## Task brief
Skip the pictures and restate, word for word, the lines from the one containing "Trends (227, 188)" to the end of the data below.

[Saved data entries]
"""

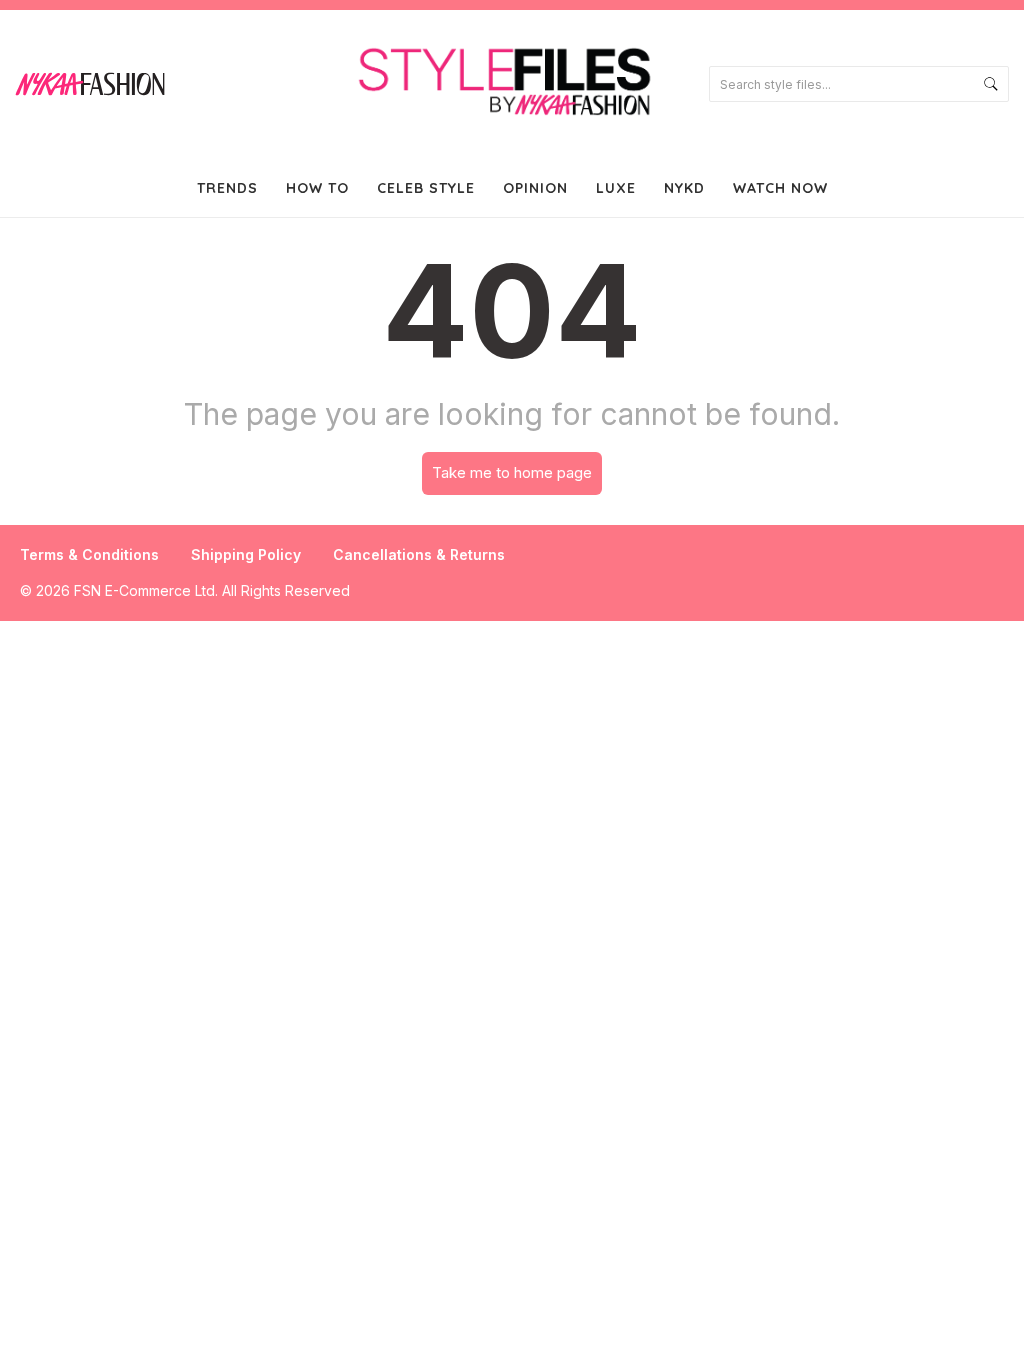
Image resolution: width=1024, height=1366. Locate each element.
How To (317, 188)
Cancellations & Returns (419, 554)
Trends (227, 188)
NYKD (684, 188)
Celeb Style (426, 188)
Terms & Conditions (89, 554)
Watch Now (780, 188)
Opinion (535, 188)
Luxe (616, 188)
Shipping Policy (246, 554)
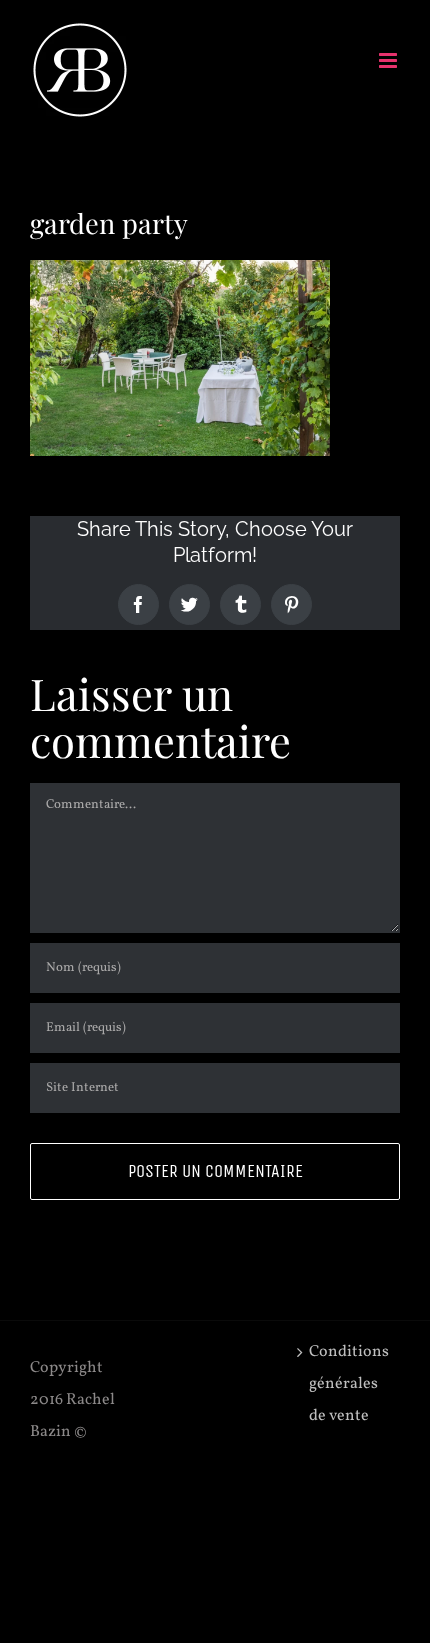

"""

## Response to this task
Trends (227, 188)
NYKD (684, 188)
Celeb Style (426, 188)
Terms & Conditions (89, 554)
Watch Now (780, 188)
Opinion (535, 188)
Luxe (616, 188)
Shipping Policy (246, 554)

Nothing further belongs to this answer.